Crescendo riusciamo a dare un nome a questa nebulosa esperienza, la quale ci lascia un senso di insoddisfazione e incompiutezza e la chiamiamo fugacità o precarietà.
Non ci piace questa parola, non la associamo a bei ricordi e lottiamo strenuamente per allontanare da noi tutto ciò che è precario. Abbiamo bisogno di stabilità, di relazioni interpersonali durature, tutto quanto ci possa garantire continuità di benessere.
La precarietà non era quanto nella quotidianità ci sottraeva la gioia?
Eppure siamo un attimo fuggente che si gioca nel mistero della vita.
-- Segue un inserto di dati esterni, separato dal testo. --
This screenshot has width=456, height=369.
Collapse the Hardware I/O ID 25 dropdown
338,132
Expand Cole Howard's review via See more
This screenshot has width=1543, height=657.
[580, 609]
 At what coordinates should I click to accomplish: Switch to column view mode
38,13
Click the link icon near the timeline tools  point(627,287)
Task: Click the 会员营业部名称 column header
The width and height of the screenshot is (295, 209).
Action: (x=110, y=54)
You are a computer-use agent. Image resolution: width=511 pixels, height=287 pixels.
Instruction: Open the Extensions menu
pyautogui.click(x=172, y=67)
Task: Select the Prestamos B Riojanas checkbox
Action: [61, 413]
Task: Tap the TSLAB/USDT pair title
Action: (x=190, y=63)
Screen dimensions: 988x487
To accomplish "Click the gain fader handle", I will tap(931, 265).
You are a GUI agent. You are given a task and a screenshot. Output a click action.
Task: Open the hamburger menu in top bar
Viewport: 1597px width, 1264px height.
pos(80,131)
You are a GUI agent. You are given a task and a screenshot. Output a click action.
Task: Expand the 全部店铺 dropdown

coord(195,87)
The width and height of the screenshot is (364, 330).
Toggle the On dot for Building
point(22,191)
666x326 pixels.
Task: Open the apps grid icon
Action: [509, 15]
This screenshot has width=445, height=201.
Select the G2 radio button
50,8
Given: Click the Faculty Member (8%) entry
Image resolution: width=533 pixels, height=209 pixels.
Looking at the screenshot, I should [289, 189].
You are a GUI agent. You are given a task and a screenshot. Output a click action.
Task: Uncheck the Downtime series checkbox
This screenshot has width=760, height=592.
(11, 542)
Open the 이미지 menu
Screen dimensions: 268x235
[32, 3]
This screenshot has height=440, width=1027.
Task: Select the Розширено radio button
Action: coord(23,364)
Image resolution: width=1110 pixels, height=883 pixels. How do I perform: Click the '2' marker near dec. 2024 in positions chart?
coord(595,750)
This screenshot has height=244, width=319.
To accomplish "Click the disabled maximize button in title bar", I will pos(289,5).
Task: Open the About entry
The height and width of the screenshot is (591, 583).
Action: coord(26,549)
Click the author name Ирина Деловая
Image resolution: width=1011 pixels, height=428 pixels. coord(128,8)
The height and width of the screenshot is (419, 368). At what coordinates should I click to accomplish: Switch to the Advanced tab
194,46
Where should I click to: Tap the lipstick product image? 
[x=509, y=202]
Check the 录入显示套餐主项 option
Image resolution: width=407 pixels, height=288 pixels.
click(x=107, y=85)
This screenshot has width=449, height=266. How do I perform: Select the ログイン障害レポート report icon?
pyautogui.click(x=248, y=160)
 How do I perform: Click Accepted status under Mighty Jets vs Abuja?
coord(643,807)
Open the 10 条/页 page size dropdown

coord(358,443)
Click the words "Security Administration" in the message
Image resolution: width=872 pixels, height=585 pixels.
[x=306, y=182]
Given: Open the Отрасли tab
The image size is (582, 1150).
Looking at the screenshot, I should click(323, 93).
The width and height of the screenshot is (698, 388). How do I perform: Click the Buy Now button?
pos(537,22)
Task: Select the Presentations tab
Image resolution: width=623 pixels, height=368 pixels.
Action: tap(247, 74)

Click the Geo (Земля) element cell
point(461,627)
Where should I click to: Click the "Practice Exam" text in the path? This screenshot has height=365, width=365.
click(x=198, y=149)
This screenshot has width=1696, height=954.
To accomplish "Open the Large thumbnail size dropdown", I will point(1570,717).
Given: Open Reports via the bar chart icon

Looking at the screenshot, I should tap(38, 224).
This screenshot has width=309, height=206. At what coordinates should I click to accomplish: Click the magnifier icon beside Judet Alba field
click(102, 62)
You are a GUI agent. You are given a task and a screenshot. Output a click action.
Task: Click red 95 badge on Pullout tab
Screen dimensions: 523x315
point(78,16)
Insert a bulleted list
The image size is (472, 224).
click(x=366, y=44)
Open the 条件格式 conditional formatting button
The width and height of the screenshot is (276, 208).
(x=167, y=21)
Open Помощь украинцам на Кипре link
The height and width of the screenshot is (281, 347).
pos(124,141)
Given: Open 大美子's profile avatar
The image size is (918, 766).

Come mai pensiamo così male di noi stessi?
Noi siamo quella precarietà che vorremmo negare, noi siamo il fugace per eccellenza, perchè la bellezza del mondo e della natura è sopravvissuta al più grande genio e al più grande santo.
Forse non era la precarietà a sottrarre la gioia al nostro quotidiano, ma il quotidiano a derubarci di ciò che rende prezioso ogni attimo: la sua irrimediabile fragilità, la sua fugacità.
La gioia non sta nella continuità del benessere che ci illude di un’eternità che non ci è permessa, ma in quell’attimo strappatoci da bambini, vissuto così intensamente da indurci a piangere e strillare perchè non ci venga tolto.
E una volta che non c’è più non ci resta che abbracciare con generosità la precarietà come sfida e come destino, senza rimpianti e senza rancori, senza false illusioni, con quella gioia palpitante nel cuore di chi è quel qualcosa di irripetibile che sta per accadere nell’immenso mistero della vita dell’altro e del mondo.
Un attimo ed è lì… un attimo ancora non c’è più. Verrà forse dimenticato? Dipende dalla bellezza che avrà saputo donare in quell’attimo.